Gage Repeatability and Reproducibility 


Below is a step by step example of how to determine repeatability and
reproducibility. The example utilizes the
software package Measurement Assurance. Click here to download a free demo version of
this software.
Click here for the technical details of the determining repeatability and reproducibility in Adobe Acrobat format. For the same article in Microsoft Word for Windows 95 format click here. Select "Procedures" then “Repeatability & Reproducibility” from the menu and enter your data. An example Repeatability & Reproducibility screen is shown below. In the “Method” frame, the “ANOVA Method” or the “Range & Average Method” can be selected for analysis. The ANOVA method is used as the default because it is more accurate. In the “Based On” frame, the analysis can be conducted using the process variation or the process tolerance; process variation is the default. The default output is the 99% R&R index. The level of the index can be changed from 99% to any desired level using the “Index Level” box on the toolbar.
To obtain the results, and to display other options, click on the “Compute” button. When this is done, the “Charts” button is enabled, and if the “ANOVA” method is used, the user is shown the R&R table with an option of viewing the ANOVA table. This is shown in the figure below.
To view the ANOVA table click the "ANOVA Table" button in the "Output Type" box. The figure below shows the ANOVA table that accompanies the results shown above.
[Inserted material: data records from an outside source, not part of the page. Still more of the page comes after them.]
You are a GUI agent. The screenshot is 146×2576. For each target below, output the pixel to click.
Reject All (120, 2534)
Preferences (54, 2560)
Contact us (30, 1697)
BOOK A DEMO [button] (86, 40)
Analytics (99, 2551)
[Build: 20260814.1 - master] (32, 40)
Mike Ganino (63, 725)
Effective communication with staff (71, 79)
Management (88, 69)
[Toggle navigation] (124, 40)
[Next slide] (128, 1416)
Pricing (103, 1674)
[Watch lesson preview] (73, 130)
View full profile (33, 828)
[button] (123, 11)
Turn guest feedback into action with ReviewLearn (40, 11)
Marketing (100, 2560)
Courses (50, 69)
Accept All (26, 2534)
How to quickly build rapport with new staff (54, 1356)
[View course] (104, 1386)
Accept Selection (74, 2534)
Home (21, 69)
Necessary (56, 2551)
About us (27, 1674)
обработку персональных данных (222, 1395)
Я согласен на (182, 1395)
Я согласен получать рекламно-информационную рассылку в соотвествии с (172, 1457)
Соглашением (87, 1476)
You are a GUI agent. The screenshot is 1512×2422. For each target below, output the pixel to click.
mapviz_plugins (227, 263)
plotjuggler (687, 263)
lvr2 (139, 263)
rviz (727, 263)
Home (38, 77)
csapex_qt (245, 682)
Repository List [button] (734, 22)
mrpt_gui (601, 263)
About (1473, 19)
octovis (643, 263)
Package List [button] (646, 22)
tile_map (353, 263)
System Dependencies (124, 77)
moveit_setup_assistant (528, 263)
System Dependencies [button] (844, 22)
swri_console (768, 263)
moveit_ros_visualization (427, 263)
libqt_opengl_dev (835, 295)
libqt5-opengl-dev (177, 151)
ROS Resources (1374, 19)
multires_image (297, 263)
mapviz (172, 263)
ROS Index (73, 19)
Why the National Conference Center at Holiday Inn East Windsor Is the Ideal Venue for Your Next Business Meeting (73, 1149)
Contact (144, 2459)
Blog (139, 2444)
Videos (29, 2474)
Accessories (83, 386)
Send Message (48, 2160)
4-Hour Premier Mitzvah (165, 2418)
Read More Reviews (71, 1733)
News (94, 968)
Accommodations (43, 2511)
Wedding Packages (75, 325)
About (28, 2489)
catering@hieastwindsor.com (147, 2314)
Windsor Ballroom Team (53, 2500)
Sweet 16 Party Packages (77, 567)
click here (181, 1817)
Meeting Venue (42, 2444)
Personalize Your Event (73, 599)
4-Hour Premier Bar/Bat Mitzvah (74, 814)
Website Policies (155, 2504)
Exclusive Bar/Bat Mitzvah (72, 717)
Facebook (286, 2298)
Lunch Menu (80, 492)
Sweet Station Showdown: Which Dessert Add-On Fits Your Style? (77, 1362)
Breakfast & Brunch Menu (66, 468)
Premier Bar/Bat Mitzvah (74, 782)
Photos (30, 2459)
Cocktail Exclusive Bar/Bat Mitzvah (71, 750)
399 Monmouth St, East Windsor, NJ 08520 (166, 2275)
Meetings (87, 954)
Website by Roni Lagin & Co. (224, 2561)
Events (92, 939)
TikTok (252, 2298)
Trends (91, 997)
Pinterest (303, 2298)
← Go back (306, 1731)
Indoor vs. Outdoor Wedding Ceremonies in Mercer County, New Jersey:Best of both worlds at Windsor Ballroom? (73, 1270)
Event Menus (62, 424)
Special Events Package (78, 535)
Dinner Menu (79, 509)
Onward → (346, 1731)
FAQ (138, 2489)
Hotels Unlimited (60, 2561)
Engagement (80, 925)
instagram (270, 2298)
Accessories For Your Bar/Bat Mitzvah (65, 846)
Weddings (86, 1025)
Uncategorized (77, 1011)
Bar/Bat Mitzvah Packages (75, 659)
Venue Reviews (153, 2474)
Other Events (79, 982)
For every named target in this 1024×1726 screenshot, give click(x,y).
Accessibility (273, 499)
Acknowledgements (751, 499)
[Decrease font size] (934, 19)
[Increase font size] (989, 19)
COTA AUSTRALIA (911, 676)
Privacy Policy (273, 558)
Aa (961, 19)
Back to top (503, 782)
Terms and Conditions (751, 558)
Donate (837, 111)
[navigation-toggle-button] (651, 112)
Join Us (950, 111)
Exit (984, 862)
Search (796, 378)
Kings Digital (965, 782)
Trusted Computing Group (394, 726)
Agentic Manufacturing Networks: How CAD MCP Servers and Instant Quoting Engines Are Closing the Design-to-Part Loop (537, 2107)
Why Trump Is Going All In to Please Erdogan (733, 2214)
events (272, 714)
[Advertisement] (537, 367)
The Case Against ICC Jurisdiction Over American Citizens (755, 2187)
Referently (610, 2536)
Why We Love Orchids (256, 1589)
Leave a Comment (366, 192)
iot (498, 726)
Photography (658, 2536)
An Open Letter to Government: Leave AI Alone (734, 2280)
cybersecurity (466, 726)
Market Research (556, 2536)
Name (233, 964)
The ANOVA table is useful in determining which sources of variability are significant statistically. In general, if the “Significance” value is less than 0.05, than the source of variability is significant. In the figure above, the variability due to the appraisers and the variability due to the parts is significant, while the variability due to the interaction between the appraisers and the parts is not significant. The closer the significance level is to 0, the more likely that the source of variability is significant, and the closer the significance level is to 1, the more likely that the source of variability is not significant. Standard practice is to use a significance level of 5% as the decision point, with anything above 5% not considered significant. The figure below shows the same analysis using the range and average method. Notice the results differ from the results using the ANOVA method.
Click the chart button to gain access to a variety of charts to aid in interpreting the r&r data. The figure below shows the charting screen that accompanies the repeatability and reproducibility screen. The range control chart is the default, and all appraisers can be displayed or a specific appraiser can be displayed by selecting from the “Choose Appraiser” frame.
Clicking the “Edit Graph” button or right clicking the mouse while the mouse is over the graph brings up the screen shown
below.
This dialog box can be used to edit the graph color, background, titles, markers, scale, and other properties. It can also be used to export the graph in a variety of formats. A detailed description of the functions are found by selecting the “Help” button at the bottom of the dialog box.